There are many other apple varieties that are marginally adapted here, producing excellent fruit when the weather is amenable (not too wet and hot). The following have excellent flavor and very good resistance to all of the major apple diseases except the summer rots: Priscilla, Enterprise, Mollies Delicious, Florina, Liberty, and Orleans.

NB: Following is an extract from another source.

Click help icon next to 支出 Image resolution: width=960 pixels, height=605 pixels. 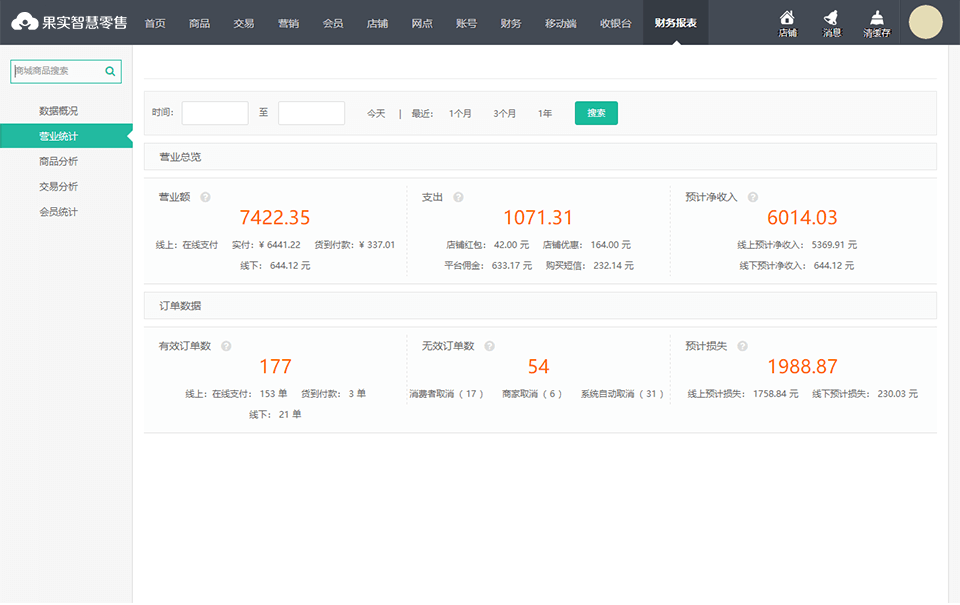458,197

Dwarfing apple rootstocks will work if you baby them like a prize rose: plant on a slightly elevated berm or mound, apply lots of compost, and avoid letting the soil ever dry out. Still, dwarfing rootstocks are susceptible to diseases and insects. Semi-dwarfing rootstocks, like MM.111, are best adapted to our conditions. Seedling rootstocks are okay, too, but may take up to eight years to come into bearing.

Stone Fruits

Based on decades of evidence, stone fruit like peaches, plums, sweet cherries, apricots, and nectarines will produce virtually nothing in a no-pesticide situation most years in our climate. There are many culprits, but the major inhibiting factor is brown rot, which is spread and favored by our rain and high humidity.

Brown rot on peach

Brown rot on peach. Photo: A.R. Biggs, West Virginia University Extension


Tart cherries in a bowl

Tart cherries in a bowl. Photo: Bob Bors, University of Saskatchewan

The only stone fruit that will produce consistently without spraying in our climate is the tart cherry, and even it can suffer greatly from mildew and cherry leaf spot, especially in wet years. Nevertheless, in most years, tart cherries do quite well here with virtually no effort. Several varieties would probably work, but Montmorency has a proven record of success in the Ozarks and some historical value, being a variety that Thomas Jefferson grew.

Cherry roots are susceptible to root rots, so avoid heavy, clay soils and plant on a spot with good drainage.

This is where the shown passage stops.